Excerpt from a dataset:
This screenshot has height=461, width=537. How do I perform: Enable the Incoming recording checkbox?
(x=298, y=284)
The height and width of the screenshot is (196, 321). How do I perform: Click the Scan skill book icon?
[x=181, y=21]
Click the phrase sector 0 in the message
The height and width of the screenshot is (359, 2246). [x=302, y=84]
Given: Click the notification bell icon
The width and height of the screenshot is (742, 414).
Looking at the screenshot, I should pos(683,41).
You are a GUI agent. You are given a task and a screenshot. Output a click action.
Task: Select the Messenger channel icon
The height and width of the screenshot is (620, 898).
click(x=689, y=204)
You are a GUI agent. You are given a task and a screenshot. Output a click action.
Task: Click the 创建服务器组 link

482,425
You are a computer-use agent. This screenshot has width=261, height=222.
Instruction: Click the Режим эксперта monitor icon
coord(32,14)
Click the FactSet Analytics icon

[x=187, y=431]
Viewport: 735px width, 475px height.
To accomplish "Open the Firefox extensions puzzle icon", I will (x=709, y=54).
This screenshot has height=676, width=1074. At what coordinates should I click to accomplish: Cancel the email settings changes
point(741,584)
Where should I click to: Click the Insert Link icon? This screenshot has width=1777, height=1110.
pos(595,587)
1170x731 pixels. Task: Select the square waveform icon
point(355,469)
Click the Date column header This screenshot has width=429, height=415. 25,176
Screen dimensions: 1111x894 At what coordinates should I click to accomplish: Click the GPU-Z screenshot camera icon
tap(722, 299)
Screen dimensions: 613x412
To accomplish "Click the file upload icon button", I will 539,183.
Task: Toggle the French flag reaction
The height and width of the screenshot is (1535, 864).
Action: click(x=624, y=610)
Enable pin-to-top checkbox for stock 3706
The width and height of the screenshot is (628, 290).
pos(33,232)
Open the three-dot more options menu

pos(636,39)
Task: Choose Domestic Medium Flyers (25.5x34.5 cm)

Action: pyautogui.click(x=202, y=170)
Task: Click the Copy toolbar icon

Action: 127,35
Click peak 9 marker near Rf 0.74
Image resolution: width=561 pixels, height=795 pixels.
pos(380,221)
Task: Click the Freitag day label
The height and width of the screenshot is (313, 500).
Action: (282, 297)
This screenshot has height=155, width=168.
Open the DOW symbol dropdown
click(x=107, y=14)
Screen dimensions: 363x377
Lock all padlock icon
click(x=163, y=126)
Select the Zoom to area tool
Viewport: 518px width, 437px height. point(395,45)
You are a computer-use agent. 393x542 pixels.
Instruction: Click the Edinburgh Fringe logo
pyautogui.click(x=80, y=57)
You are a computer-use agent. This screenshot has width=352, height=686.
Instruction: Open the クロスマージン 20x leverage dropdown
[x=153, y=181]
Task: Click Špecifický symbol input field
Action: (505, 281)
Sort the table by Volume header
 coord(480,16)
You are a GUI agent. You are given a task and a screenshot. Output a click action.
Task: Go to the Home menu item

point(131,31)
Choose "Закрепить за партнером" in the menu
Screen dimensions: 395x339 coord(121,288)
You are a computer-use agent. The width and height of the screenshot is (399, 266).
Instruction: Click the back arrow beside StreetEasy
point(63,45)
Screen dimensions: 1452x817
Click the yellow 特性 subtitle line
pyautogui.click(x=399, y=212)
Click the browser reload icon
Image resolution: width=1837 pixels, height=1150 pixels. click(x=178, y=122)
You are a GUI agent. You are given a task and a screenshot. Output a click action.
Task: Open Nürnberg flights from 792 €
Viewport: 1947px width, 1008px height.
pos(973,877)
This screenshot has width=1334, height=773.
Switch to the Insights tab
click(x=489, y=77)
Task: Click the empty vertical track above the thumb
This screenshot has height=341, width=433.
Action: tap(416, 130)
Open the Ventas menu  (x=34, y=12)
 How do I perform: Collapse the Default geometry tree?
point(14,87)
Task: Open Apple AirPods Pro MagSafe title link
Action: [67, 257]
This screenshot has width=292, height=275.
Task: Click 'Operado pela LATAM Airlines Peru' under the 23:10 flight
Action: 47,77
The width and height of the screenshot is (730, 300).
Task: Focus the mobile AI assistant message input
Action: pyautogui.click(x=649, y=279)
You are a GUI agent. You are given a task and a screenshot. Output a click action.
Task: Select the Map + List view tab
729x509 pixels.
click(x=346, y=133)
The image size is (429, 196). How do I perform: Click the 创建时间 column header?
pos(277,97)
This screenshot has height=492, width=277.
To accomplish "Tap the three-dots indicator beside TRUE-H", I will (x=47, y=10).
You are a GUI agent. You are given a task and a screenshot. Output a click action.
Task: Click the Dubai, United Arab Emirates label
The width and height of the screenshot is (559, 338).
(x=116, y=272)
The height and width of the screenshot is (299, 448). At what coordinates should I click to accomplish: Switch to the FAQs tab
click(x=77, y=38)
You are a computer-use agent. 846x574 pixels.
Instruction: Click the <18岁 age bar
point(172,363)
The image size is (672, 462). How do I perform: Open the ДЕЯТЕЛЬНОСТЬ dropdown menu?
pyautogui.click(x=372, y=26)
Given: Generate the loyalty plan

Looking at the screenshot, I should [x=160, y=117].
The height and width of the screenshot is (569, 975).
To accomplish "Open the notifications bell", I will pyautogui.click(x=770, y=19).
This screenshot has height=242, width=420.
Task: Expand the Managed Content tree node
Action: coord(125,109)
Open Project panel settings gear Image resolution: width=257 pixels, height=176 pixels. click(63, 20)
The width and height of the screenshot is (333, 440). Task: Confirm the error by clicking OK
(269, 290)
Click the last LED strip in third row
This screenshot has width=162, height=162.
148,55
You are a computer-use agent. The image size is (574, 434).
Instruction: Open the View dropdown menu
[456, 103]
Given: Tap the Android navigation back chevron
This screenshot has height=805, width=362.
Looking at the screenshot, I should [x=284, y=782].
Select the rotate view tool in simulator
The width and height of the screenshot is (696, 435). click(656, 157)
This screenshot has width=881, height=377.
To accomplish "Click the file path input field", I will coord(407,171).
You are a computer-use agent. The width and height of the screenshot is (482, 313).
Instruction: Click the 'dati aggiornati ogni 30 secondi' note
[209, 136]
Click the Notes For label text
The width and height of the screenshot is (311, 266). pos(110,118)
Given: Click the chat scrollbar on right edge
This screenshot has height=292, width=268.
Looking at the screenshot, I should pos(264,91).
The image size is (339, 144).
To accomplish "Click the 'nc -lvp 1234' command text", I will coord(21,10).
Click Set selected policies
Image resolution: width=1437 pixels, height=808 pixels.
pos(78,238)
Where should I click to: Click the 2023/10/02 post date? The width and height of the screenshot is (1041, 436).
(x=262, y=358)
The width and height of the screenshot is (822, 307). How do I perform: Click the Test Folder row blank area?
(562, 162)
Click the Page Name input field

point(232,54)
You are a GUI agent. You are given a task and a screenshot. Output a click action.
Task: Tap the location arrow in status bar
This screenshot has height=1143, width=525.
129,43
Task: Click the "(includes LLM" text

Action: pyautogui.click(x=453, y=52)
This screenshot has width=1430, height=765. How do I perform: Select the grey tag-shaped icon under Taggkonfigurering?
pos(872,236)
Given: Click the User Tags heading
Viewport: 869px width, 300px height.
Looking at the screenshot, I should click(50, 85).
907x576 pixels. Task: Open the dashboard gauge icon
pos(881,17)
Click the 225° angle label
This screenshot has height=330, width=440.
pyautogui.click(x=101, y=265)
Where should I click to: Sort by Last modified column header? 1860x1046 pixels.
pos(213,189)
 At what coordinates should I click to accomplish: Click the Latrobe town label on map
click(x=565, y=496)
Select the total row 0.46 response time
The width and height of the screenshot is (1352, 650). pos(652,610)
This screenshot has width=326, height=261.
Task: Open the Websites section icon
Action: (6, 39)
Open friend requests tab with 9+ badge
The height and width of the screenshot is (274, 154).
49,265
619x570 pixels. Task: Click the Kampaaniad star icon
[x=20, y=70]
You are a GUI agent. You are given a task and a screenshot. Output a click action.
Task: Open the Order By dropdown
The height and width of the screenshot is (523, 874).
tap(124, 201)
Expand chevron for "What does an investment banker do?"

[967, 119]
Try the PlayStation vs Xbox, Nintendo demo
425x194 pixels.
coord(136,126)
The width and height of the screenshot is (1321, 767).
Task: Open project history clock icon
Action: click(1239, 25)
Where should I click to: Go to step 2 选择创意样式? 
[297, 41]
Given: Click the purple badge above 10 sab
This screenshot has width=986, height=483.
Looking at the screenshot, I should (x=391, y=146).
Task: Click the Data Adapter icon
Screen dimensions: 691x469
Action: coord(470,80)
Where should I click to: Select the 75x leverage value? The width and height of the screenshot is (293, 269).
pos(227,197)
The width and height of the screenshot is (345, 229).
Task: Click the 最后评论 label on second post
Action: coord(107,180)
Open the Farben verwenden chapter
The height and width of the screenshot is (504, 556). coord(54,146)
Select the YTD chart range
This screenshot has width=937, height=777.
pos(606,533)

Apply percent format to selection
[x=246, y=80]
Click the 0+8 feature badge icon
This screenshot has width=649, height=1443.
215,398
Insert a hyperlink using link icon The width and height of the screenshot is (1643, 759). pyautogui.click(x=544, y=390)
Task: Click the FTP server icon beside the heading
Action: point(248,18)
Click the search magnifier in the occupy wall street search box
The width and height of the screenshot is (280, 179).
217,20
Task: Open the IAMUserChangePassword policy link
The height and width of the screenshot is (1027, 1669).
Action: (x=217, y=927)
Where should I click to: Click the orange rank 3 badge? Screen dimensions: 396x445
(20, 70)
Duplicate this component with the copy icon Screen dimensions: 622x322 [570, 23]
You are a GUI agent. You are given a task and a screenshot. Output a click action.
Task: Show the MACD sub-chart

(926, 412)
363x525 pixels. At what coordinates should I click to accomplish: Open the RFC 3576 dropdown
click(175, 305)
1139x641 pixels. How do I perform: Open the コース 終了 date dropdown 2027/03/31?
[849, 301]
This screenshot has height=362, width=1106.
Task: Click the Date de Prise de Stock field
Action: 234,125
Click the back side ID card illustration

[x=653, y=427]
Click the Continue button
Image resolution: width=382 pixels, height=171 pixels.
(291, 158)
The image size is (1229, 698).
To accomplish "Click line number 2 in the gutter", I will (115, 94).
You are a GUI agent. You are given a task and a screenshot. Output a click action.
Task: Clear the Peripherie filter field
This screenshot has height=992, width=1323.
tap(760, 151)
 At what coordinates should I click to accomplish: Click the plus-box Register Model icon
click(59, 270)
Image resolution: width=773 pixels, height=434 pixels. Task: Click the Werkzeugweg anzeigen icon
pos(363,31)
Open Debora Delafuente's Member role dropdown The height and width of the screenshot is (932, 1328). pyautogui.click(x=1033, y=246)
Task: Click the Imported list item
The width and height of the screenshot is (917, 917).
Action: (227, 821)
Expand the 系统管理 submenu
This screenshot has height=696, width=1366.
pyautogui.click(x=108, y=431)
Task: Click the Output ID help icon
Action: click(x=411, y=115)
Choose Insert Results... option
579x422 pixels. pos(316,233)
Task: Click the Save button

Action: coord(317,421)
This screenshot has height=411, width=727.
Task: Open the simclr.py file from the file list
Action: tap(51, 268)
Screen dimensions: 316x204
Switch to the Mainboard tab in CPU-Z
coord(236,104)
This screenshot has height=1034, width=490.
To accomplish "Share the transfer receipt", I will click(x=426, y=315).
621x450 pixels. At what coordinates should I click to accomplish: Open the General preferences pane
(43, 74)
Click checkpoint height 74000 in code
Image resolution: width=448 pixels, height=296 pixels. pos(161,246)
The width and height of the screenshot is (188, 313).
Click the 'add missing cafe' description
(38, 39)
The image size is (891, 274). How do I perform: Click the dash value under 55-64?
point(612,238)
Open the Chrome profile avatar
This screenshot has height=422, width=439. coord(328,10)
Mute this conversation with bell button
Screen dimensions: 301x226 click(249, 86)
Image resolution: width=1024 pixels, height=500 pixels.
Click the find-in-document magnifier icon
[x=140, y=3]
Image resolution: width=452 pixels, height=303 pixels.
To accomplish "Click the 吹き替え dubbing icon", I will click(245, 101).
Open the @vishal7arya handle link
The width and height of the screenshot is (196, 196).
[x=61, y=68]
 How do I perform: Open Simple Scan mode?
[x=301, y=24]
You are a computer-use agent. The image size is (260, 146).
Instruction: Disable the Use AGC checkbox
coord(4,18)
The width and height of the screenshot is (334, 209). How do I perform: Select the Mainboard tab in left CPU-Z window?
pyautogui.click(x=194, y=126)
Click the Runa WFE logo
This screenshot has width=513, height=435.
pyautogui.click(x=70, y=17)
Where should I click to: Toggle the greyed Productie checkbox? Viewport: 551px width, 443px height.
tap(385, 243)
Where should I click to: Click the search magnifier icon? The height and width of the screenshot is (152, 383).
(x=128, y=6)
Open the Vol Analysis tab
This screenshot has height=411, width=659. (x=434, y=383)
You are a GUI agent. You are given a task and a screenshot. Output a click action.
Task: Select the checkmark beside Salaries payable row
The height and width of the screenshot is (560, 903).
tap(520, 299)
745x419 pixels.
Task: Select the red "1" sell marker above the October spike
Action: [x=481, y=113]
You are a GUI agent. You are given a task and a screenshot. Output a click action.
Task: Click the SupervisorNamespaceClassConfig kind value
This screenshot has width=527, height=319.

WORK INSTRUCTIONS. Put the lines of the listing that start at the line containing "Task: Click the Imported list item" and end at the line containing "[x=140, y=3]" into a JSON list of strings, one string per line. Include both of those lines, and leave out any blank lines.

RESULT OF THIS TASK.
[
  "Task: Click the Imported list item",
  "The width and height of the screenshot is (917, 917).",
  "Action: (227, 821)",
  "Expand the 系统管理 submenu",
  "This screenshot has height=696, width=1366.",
  "pyautogui.click(x=108, y=431)",
  "Task: Click the Output ID help icon",
  "Action: click(x=411, y=115)",
  "Choose Insert Results... option",
  "579x422 pixels. pos(316,233)",
  "Task: Click the Save button",
  "Action: coord(317,421)",
  "This screenshot has height=411, width=727.",
  "Task: Open the simclr.py file from the file list",
  "Action: tap(51, 268)",
  "Screen dimensions: 316x204",
  "Switch to the Mainboard tab in CPU-Z",
  "coord(236,104)",
  "This screenshot has height=1034, width=490.",
  "To accomplish \"Share the transfer receipt\", I will click(x=426, y=315).",
  "621x450 pixels. At what coordinates should I click to accomplish: Open the General preferences pane",
  "(43, 74)",
  "Click checkpoint height 74000 in code",
  "Image resolution: width=448 pixels, height=296 pixels. pos(161,246)",
  "The width and height of the screenshot is (188, 313).",
  "Click the 'add missing cafe' description",
  "(38, 39)",
  "The image size is (891, 274). How do I perform: Click the dash value under 55-64?",
  "point(612,238)",
  "Open the Chrome profile avatar",
  "This screenshot has height=422, width=439. coord(328,10)",
  "Mute this conversation with bell button",
  "Screen dimensions: 301x226 click(249, 86)",
  "Image resolution: width=1024 pixels, height=500 pixels.",
  "Click the find-in-document magnifier icon",
  "[x=140, y=3]"
]